C’était alors un homme de près de cinquante ans, d’humeur calme et paisible, méditatif et silencieux. Ainsi que son père et son grand-père, il appartenait à la secte des quakers, fondée en 1647 par George Fox, et dont William Penn, législateur de la Pensylvanie, éloquent adversaire de l’esclavage, fut, au XVIIe siècle, le plus illustre représentant. Profondément imbu des préceptes religieux de cette secte, dont l’intolérance et la persécution des Stuarts aviva le zèle et fortifia la foi, il conserva jusqu’à la fin de sa vie et transmit à ses descendans les traits caractéristiques qui distinguent les quakers : la simplicité du costume, le tutoiement obligatoire, l’affirmation pure et simple, incompatible avec tout serment ; une répugnance marquée pour le théâtre, les jeux de hasard, la chasse; le respect absolu de la vie humaine, qui leur interdit de prendre part à la guerre, traits particuliers qui font d’eux, dans notre société moderne, un peuple à part, peu nombreux il est vrai, 300,000 aux États-Unis et 20 000 en Angleterre, mais estimé pour sa probité et sa philanthropie, s’adonnant de préférence au commerce et désignant ses coreligionnaires du nom de membres de la Société chrétienne des amis.

On compte peu de quakers pauvres, il en est beaucoup de riches. L’ordre, l’économie, la simplicité de la vie, contribuent, autant que leur probité, leur abstention systématique des procès et l’aide qu’ils se prêtent mutuellement, à assurer leur prospérité. Plusieurs sont parvenus aux situations les plus élevées et détiennent quelques-unes des grandes fortunes du monde. En Angleterre, les Pease figurent au premier rang des quakers millionnaires.
_ _ _ _ _ _ _
ÉNONCÉ 1:
Répondez aux questions suivantes d'après le texte sur les quakers :
(a) En quelle année et par qui la secte a-t-elle été fondée ?
(b) Combien de quakers le texte dénombre-t-il aux États-Unis ?
(c) Quelle famille figure au premier rang des quakers millionnaires en Angleterre ?
ÉNONCÉ 2:
Énumérez les traits caractéristiques qui distinguent les quakers selon le texte sur les quakers.
ÉNONCÉ 3:
Prolongez le texte sur les quakers d'un paragraphe, à partir de sa dernière phrase.
Les lignes ci-après proviennent d'une source distincte.

DONNÉES ENREGISTRÉES:
_ _ _ _ _ _ _
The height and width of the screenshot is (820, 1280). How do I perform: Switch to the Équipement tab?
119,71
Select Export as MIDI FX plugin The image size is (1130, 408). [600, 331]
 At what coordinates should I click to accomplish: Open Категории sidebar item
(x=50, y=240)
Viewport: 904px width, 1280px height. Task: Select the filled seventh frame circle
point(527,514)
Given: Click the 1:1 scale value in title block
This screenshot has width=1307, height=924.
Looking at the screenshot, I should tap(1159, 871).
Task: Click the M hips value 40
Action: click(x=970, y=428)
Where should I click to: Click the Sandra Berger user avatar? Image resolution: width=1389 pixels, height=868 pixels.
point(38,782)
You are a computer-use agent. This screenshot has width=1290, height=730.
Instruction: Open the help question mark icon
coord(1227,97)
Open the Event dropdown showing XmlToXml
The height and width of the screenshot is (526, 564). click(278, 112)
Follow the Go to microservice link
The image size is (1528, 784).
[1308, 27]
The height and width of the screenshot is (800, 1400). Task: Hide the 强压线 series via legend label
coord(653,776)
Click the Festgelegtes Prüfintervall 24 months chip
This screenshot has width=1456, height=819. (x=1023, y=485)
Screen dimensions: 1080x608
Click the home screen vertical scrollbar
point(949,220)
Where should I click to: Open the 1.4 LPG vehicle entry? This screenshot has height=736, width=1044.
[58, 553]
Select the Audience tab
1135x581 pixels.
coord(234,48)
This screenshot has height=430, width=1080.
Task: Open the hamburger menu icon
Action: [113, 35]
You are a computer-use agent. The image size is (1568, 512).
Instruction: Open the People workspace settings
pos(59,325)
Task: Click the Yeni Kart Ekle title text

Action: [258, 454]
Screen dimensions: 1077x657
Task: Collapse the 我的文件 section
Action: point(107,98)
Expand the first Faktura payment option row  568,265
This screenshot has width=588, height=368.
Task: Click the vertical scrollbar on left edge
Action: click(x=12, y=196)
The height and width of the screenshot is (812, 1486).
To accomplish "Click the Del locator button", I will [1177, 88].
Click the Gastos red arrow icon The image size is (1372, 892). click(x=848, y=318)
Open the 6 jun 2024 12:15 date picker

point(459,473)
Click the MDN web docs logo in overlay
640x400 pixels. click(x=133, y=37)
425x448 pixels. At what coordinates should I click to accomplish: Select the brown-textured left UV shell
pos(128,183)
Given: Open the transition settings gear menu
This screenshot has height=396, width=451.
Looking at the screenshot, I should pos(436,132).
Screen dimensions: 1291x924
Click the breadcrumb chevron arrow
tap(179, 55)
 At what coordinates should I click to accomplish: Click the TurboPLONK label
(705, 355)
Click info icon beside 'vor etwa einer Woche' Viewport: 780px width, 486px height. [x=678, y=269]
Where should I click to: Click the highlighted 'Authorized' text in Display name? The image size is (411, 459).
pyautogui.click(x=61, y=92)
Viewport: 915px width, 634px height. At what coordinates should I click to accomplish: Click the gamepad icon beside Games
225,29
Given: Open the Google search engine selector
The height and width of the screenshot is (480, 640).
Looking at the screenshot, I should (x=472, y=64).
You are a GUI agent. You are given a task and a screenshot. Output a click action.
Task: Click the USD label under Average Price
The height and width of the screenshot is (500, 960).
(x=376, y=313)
_ _ _ _ _ _ _
RÉSULTAT 1:
(a) En 1647, par George Fox.
(b) 300 000.
(c) Les Pease.

RÉSULTAT 2:
- la simplicité du costume
- le tutoiement obligatoire
- l'affirmation pure et simple, incompatible avec tout serment
- une répugnance marquée pour le théâtre, les jeux de hasard, la chasse
- le respect absolu de la vie humaine, qui leur interdit de prendre part à la guerre

RÉSULTAT 3:
Sous ses dehors calmes et son apparence méditative, Edward Pease cachait un sens droit, un esprit clairvoyant, une volonté tenace. Ce taciturne observait, ce rêveur se connaissait en hommes ; il excellait à faire naître les occasions favorables, à rapprocher les idées, à les étayer l’une par l’autre, à en dégager l’application pratique pour atteindre le but qu’il poursuivait, sans se laisser décourager par les railleries, déconcerter par les obstacles.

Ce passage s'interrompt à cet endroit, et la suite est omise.